Dos agentes de seguridad custodiaban la puerta de mi habitación.

—Necesito entrar.

Uno de ellos negó con la cabeza.

—Lo siento, señor Whitmore.

Por orden de la dirección médica, el acceso quedó restringido.

—Soy su esposo.

—Lo sabemos.

Precisamente por eso.

Marcus sintió que el suelo desaparecía bajo sus pies.

En ese momento apareció la doctora Helen Morris.

Llevaba una carpeta gruesa entre las manos.

—Señor Whitmore.

Él caminó hacia ella.

—¿Dónde está Sofía?

—Está recibiendo atención en otra área del hospital.

Su estado sigue siendo delicado.

Marcus respiró aliviado.

Duró apenas un instante.

La doctora abrió la carpeta.

—Antes de preguntar por su esposa, necesito que responda algo.

Sacó un documento.

—¿Reconoce esta autorización?

Marcus bajó la vista.

Su firma aparecía al pie de la hoja.

Sintió un escalofrío.

Porque aquel no era un simple consentimiento médico.

Era la autorización financiera del proyecto.

Y, justo debajo de su firma, había una cláusula resaltada que jamás recordaba haber leído.

“La paciente gestante deberá otorgar consentimiento expreso, libre e informado antes de cualquier procedimiento experimental.”

La firma correspondiente estaba completamente en blanco.

Marcus levantó lentamente la mirada.

Por primera vez desde que todo había comenzado, comprendió la magnitud de lo que había permitido.

No solo había traicionado a la mujer que decía amar.
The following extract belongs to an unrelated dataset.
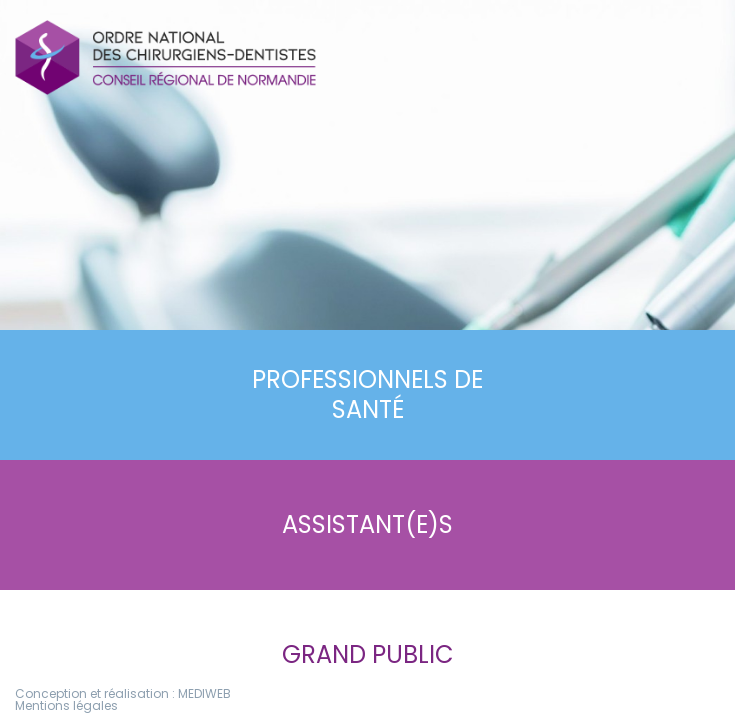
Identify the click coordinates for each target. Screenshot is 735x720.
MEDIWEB (204, 693)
Todo el proyecto podía haberse construido sobre una autorización que ella nunca otorgó.

Y mientras él intentaba encontrar una explicación, la doctora cerró la carpeta y pronunció unas palabras que hicieron que el pasillo entero quedara en silencio.

—Hasta que esta investigación concluya, todos los procedimientos quedan suspendidos. Y la fiscalía especializada en delitos sanitarios acaba de solicitar acceso a los expedientes completos.